95 minutes se sont écoulées et les avis divergent déjà sur "Juste la fin du monde".
Dès les premières images j'ai su que ce film allait me plaire. Un je ne sais quoi qui vous prend aux tripes et qui ne vous lâche plus.
Xavier Dolan est un extra-terrestre, son art un ovni dans le monde cinématographique d'aujourd'hui. Il ne filme pas comme tout le monde, il est à part. Pourtant si jeune et déjà une telle maturité.
Ce film est l'adaptation de la pièce éponyme de Jean-Luc Lagarce. Il a gardé le texte tel quel et les comédiens disent mot pour mot ce qui a été écrit dans l'oeuvre de cet artiste disparu.
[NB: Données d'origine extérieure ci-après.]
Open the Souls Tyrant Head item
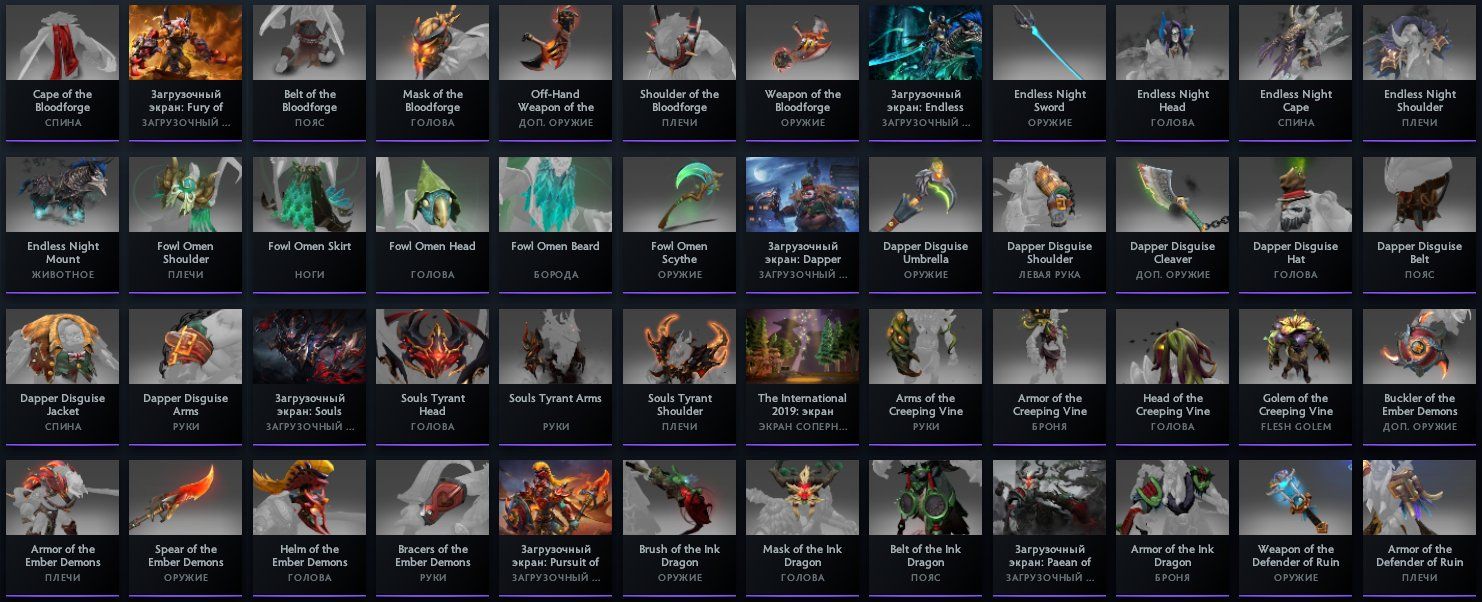This screenshot has height=602, width=1482. 432,376
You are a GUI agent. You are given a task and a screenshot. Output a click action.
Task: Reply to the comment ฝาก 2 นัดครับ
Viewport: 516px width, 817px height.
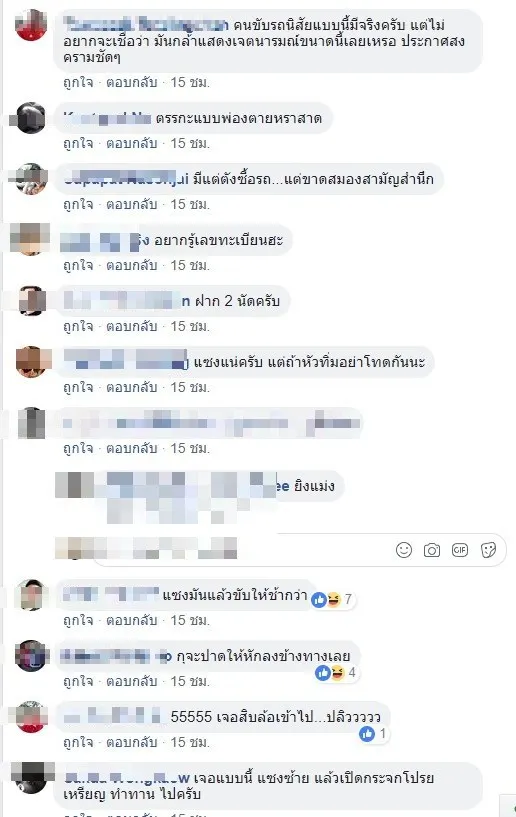(131, 327)
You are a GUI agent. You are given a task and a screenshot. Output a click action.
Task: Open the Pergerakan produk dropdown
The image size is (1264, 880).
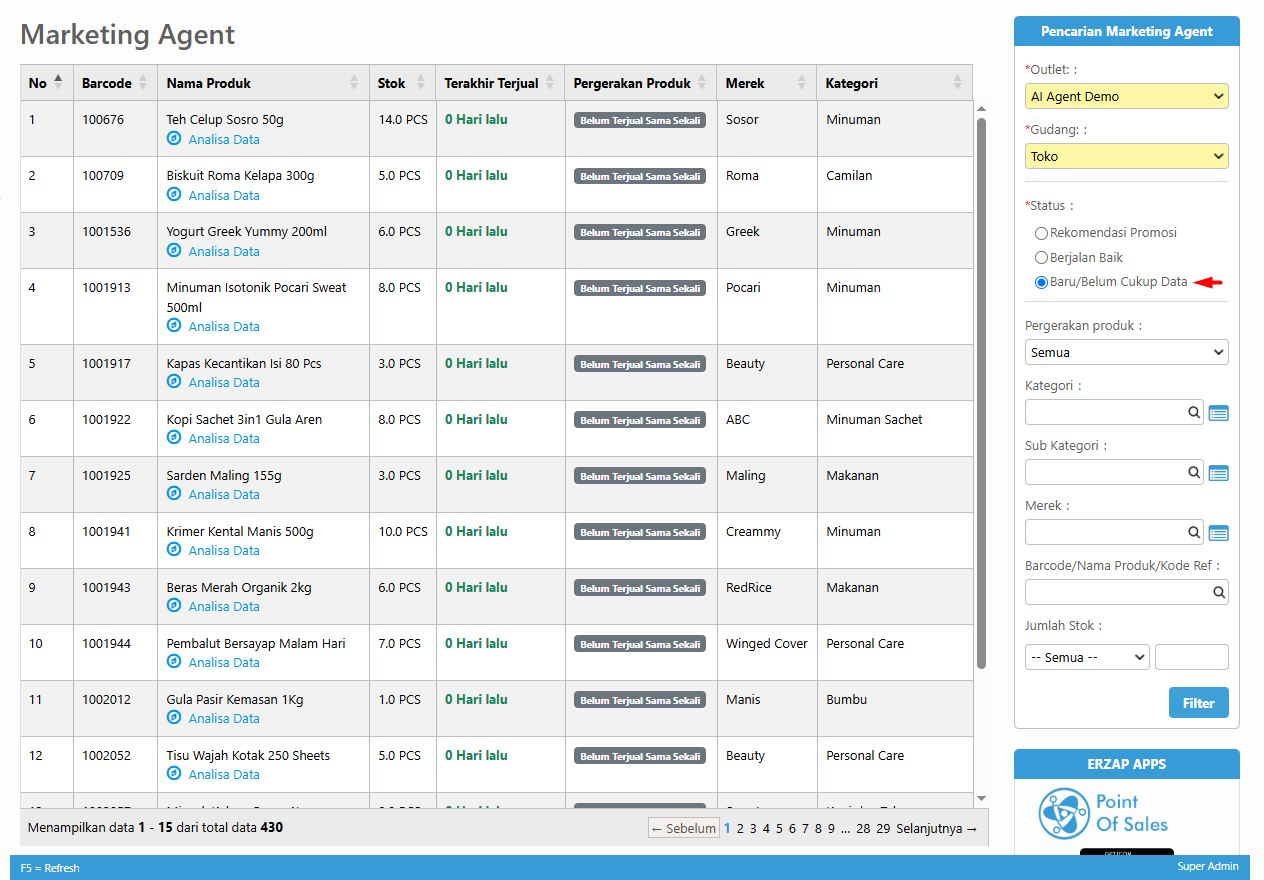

C'est une chose à laquelle Xavier Dolan tenait. On pourrait alors penser que l'on va se retrouver comme "au théâtre" et les entendre déclamer leur texte, mais il n'en n'est rien, car ce casting français, est juste remarquable, le jeu des comédiens incroyablement fort et ils nous font tous passer, chacun leur tour une sensibilité extrême.
Dans une scène on croit préférer l'un, puis dans le plan suivant c'est l'autre. Aucun artiste ne se dégage, ils sont une famille dans le film et en dehors du film. Ils sont en communion tout en étant tous différents.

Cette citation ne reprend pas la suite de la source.